Malet: a tool for machine learning experiment

🔨 Malet (Machine Learning Experiment Tool) is a tool for efficient machine learning experiment execution, logging, analysis, and plot making.

The following features are provided:

Simple YAML-based hyperparameter configuration w/ grid search syntax
Experiment logging and resuming system
User-friendly command-line tool for flexible graphing and easy data extraction from experiment logs
Efficient parallelization by splitting a sequence of experiments over GPU jobs

Installation

You can install Malet using pip,

pip install malet

or from this repository.

pip install git+https://github.com/edong6768/Malet.git

Dependencies

absl-py 1.0.0
gitpython 3.1.40
matplotlib 3.7.0
ml-collections 0.1.0
numpy 1.22.0
pandas 2.0.3
rich 13.6.0
seaborn 0.11.2

Documentation (🚨 Will be migrated to Sphinx-based Read-the-docs in near future)

Quick start

1. Prerequisite

Experiment Folder

Using Malet starts with making a folder with a single yaml config file. Various files resulting from some experiment is saved in this single folder. We advise to create a folder for each experiment under experiments folder.

experiments/
└── {experiment folder}/
    ├── exp_config.yaml : experiment config yaml file            (User created)
    ├── log.tsv         : log file for saving experiment results (generated by malet.experiment)
    ├── (log_splits)    : folder for splitted logs               (generated by malet.experiment)
    └── figure          : folder for figures                     (generated by malet.plot)

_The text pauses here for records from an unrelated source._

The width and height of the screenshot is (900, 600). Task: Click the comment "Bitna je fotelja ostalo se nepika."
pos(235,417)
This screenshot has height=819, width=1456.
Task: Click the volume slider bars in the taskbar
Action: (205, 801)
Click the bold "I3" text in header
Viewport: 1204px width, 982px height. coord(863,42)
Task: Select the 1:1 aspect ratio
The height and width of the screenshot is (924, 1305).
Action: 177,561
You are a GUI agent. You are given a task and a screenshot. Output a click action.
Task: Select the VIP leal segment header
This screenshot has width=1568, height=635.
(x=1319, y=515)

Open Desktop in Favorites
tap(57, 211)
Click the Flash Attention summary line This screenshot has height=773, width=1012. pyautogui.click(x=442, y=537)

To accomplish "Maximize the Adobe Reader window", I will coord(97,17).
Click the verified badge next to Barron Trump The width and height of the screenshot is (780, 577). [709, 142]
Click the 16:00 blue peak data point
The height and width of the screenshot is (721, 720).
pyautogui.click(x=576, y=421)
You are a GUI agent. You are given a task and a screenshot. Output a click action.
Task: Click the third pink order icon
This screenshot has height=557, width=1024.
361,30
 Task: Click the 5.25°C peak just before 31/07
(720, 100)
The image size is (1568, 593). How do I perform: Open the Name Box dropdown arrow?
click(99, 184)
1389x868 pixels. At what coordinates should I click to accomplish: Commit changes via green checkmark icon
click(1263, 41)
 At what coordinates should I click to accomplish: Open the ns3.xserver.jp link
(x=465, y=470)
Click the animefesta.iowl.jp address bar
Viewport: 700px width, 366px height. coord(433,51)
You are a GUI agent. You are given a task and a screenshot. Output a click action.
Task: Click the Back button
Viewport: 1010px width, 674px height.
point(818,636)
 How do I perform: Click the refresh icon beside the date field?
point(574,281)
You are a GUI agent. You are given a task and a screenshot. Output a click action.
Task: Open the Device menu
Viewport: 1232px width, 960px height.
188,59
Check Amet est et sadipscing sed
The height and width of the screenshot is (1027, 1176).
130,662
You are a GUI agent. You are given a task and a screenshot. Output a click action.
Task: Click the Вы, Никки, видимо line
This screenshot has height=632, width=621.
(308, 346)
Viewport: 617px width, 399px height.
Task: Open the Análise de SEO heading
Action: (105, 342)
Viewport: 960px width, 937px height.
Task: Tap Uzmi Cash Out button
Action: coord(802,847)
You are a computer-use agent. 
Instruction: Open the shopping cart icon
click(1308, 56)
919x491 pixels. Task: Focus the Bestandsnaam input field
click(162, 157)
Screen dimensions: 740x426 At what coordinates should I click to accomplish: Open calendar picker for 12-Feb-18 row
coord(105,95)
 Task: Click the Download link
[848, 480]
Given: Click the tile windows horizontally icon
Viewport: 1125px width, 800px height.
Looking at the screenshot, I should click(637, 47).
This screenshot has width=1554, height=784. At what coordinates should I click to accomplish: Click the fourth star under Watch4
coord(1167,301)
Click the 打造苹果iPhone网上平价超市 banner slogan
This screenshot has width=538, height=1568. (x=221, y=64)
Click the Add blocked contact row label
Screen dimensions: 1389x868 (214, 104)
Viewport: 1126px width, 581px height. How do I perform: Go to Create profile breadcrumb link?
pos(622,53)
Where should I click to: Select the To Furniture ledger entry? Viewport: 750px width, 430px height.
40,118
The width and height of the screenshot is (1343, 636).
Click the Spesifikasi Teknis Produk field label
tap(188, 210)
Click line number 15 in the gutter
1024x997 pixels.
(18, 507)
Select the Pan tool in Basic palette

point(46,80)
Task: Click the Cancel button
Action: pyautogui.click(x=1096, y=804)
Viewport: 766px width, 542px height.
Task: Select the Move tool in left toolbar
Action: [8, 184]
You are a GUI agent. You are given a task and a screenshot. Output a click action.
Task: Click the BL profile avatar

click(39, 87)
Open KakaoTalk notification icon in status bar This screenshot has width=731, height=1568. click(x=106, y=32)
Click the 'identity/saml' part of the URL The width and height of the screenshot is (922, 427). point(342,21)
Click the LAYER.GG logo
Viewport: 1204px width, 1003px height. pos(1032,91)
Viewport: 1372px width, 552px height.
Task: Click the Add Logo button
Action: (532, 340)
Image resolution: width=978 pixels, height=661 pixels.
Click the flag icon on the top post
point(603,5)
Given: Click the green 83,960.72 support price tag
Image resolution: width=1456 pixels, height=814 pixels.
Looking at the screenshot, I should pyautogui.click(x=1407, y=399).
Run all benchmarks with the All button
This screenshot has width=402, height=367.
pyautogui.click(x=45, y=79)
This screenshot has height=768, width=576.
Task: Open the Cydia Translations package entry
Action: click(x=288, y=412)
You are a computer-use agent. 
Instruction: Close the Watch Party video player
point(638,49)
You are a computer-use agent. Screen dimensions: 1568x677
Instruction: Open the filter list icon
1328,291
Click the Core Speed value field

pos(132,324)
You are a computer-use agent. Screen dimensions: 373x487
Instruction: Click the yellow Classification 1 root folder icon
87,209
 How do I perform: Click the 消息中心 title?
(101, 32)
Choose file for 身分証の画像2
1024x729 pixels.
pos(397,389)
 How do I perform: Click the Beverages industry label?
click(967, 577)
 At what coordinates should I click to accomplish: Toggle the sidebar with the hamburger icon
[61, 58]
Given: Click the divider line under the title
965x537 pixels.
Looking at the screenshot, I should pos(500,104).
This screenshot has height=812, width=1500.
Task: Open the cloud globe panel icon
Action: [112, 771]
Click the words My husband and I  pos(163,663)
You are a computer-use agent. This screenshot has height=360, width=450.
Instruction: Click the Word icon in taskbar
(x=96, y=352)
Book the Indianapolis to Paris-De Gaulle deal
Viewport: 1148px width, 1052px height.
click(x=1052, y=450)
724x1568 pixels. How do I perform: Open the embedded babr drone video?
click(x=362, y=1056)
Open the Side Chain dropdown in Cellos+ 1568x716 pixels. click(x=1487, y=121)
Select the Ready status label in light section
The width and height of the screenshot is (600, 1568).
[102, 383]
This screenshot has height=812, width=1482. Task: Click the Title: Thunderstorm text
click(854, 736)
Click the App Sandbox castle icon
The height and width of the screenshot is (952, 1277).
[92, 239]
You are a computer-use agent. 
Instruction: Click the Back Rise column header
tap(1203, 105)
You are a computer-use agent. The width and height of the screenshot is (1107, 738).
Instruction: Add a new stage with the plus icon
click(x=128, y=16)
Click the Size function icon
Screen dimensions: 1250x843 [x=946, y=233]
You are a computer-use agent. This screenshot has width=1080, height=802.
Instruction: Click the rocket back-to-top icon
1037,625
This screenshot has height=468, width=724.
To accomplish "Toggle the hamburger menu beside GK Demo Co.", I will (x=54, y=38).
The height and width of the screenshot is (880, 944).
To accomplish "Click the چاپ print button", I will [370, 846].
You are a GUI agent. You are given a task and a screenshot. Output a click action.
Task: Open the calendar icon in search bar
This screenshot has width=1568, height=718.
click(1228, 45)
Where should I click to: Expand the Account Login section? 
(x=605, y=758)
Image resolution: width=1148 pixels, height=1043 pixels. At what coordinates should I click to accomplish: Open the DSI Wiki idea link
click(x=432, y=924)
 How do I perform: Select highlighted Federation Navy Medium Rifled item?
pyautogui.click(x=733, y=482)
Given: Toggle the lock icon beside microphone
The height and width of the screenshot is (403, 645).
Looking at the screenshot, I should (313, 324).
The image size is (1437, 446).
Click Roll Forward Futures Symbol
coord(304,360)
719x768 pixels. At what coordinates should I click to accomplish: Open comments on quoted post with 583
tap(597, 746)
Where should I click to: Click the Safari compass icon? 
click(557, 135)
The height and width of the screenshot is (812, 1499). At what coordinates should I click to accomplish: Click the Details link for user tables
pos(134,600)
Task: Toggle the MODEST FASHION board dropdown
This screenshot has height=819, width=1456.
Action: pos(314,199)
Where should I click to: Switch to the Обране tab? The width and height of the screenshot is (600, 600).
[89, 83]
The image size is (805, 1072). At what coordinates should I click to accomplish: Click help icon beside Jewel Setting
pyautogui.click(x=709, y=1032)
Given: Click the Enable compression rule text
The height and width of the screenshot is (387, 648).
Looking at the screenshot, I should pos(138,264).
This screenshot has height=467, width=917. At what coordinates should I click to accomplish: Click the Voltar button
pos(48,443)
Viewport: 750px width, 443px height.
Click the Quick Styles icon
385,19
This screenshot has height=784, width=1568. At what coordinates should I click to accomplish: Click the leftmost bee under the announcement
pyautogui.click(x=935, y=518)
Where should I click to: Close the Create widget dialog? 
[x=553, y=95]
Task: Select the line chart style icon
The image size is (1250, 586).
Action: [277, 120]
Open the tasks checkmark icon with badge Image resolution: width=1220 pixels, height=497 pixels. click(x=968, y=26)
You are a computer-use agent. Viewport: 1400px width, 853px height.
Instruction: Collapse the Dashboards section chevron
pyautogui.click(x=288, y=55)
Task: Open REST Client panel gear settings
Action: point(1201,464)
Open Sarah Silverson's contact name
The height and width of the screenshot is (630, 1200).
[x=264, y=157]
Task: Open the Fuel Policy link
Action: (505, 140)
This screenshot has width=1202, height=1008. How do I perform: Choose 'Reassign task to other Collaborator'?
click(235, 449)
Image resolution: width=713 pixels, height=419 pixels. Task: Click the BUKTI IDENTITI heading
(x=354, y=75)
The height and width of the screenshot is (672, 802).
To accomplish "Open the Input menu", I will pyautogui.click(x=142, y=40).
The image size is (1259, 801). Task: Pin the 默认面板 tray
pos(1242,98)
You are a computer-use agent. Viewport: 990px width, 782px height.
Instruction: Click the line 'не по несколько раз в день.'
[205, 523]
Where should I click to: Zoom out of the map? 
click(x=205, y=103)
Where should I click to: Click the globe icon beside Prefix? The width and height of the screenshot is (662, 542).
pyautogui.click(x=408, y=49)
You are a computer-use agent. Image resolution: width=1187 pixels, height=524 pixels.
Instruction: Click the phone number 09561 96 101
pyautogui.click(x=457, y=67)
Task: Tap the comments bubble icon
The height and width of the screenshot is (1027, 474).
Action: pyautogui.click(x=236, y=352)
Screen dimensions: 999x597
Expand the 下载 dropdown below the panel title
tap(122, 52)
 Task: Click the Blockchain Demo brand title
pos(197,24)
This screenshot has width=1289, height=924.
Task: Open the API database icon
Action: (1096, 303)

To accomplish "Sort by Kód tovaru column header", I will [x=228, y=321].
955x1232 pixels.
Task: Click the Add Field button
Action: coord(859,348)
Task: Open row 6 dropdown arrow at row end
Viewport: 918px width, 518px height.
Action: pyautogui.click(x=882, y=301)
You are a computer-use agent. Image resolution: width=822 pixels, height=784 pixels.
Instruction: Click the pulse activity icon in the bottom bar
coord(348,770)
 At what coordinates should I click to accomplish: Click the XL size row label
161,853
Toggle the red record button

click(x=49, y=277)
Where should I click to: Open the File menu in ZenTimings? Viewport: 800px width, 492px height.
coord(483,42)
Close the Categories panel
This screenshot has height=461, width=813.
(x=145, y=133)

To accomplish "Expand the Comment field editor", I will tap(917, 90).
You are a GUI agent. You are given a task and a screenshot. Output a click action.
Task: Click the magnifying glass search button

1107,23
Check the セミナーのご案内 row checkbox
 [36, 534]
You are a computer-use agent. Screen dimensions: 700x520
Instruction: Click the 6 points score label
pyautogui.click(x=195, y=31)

Pre-existing training pipeline

Say you have some training pipeline that takes in a configuration (any object w/ dictionary-like interface). We require you to return the result of the training so it gets logged.

def train(config, ...):
    ...
    # training happens here
    ...
    metric_dict = {
        'train_accuracies': train_accuracies,
        'val_accuracies': val_accuracies,
        'train_losses': train_losses,
        'val_losses': val_losses,
    }
    return metric_dict

2. Running experiments

Experiment config yaml

You can configure as you would do in the yaml file. But we provide useful special keyword grid, used as follows:

# static configs
model: LeNet5
dataset: mnist

num_epochs: 100
batch_size: 128
optimizer: adam

# grided fields
grid:
    seed: [1, 2, 3]
    lr: [0.0001, 0.001, 0.01, 0.1]
    weight_decay: [0.0, 0.00005, 0.0001]

Specifying list of config values under grid lets you run all possible combination (i.e. grid) of your configurations, with field least frequently changing in the order of declaration in grid.

Running experiments

The following will run the train_fn on grid of configs based on {exp_folder_path} and train_fn.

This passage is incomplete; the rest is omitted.